The Savoyard Marc Veyrat, famous for never taking off the black hat that symbolizes his peasant roots, recently sold his restaurant in the ski resort of Megeve to open a 25-seat dining room in the Alps where he plans to become entirely self-sufficient, cooking with wild mountain herbs and his own vegetables, fruit and livestock.

Clients will have to walk 500 metres on foot to reach the restaurant. “Each chef should have a strong identity that’s rooted in his region,” he says. At L’Atelier de Jean-Luc Rabanel in Arles, the chef grows 126 different vegetables and up to 30 to 40 varieties of each vegetable – he has 37 types of basil, for instance.

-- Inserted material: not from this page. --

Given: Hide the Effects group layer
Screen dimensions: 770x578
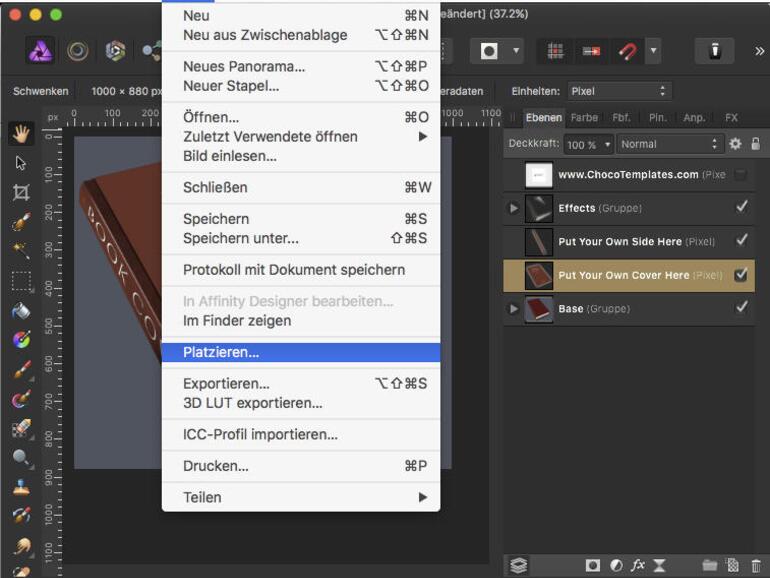Looking at the screenshot, I should [x=741, y=208].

If clients pay dearly for the privilege of tasting Veyrat’s environmental cooking, Rabanel keeps his prices democratic at 30 to 50 euros a meal. “Vegetables are my world, my life, my passion,” says Rabanel, who seven years ago became the first Michelin-starred chef to cook almost solely with organic vegetables, using meat as a garnish. “We have to come back to our roots and the basics. My style reflects who I am and I believe that people want to eat the chef’s personality.”

Though he punctuated his dishes at the festival with the occasional flourish of foam, Rabanel focused on cooking vegetables in infusions of herbs and wild seeds over very low heat to preserve their nutritional value.
Asked what he thought about the state of French cooking today, he said: “It’s extraordinary. We have never eaten so well.”